The Diamondbacks could offer young reliever Silvino Bracho back in a package for Melancon. Bracho (age-23 in 2016, six years of team control) debuted this past year and continued his strong minor league strikeout rates into his 12 inning stint in the majors (12.41 K/9, 2.92 BB/9). Bracho is smaller at 5-11, which isn’t standard height for the Pirates, but his 93 mph fastball and 82 mph slider could profile into a back-end bullpen role in the future.

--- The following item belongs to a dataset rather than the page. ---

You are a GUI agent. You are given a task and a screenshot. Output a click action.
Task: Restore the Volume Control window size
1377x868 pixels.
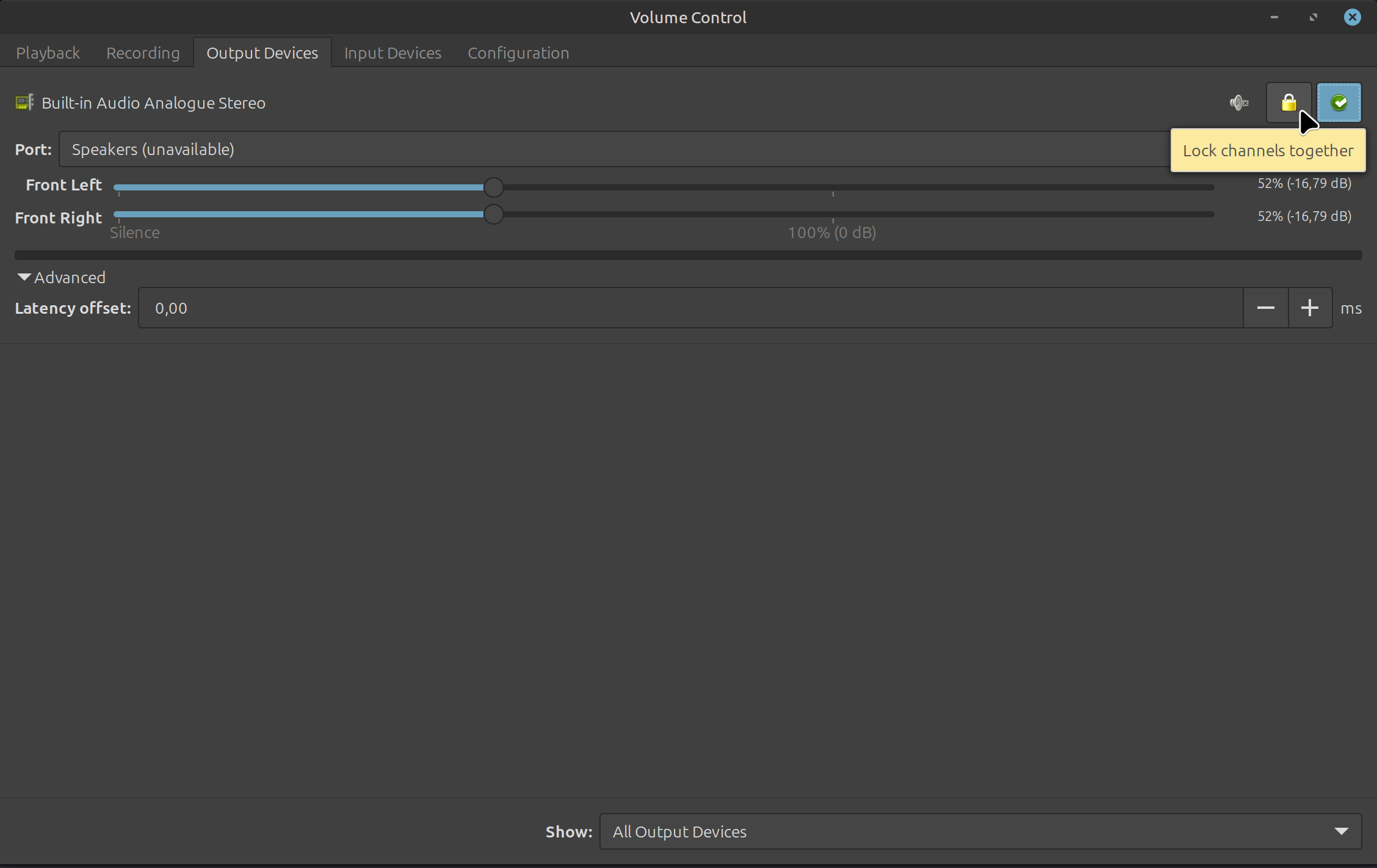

Chris Owings had a complete disaster of a season in 2015, which was a 180 degree reversal of his 2014 campaign. Owings was atrocious with the bat (.227/.264/.322, 586 OPS) and rated very poorly with the defensive metrics at both 2B and SS. But in 2014 he was worth 1.8 WAR, thanks to an acceptable line of .261/.300/.406 (706 OPS) and strong defensive metrics at both 2B and SS. This could be a chance for the Pirates to buy low on a statistically-averse front office that may be inclined to give up on the 24-year old Owings and his four years of team control. Owings may not be an ideal starter, but he could be a very solid super-utility man for the Pirates.